The term itself, according to Brockett, originated from all the North East coal mines. The catchment area for the term "Geordie" can include Northumberland and County Durham or be confined to an area as small as the city of Newcastle upon Tyne and the metropolitan boroughs of Tyneside.
https://en.wikipedia.org/wiki/Geo…
San Diego Sarah • Link
Ah, Terry, I'm sorry I have misled you ... Geordie isn't a term that arrives for a couple of hundred years. I think the people's hardiness and character might be the same, but the nickname is not of Pepys' times.

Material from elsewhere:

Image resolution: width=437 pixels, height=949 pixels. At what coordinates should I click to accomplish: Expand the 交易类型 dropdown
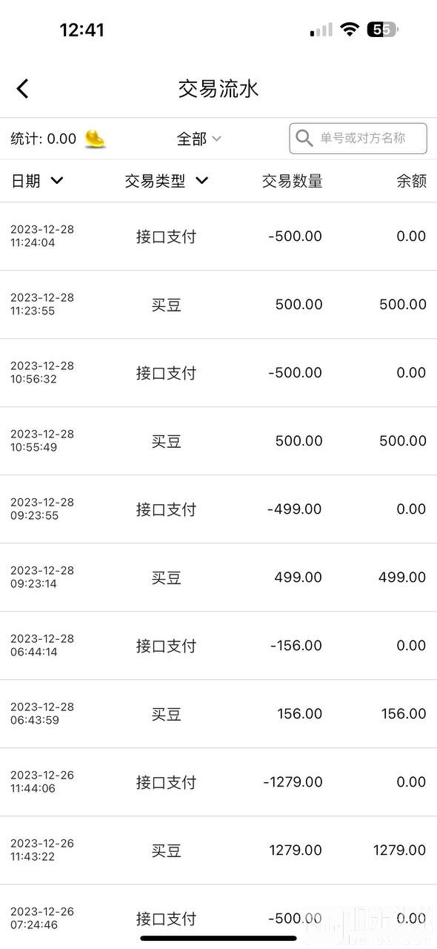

L&M Companion tells us that Capt. George Cocke (1617-1676) was a native of Newcastle-upon-Tyne (which played an important part in trade to Scandinavia) which accounts for him being a Baltic merchant.
In Pepys' time, Newcastle-on-Tyne was the third wealthiest city in England, after London and Bristol. It had about 10,000 inhabitants and exported about 400,000 tons of coal a year. The first railway lines in the world were about to be put into those mines, with pit ponies pulling the carts.
Which is why Lawson (a Yorkshireman) at the beginning of the Diary is anchored in the Thames, keeping the coal away from London, putting pressure on the Rump Parliament to submit to Monck. And why Evelyn wrote his book about air pollution and trees. London burned a lot of coal.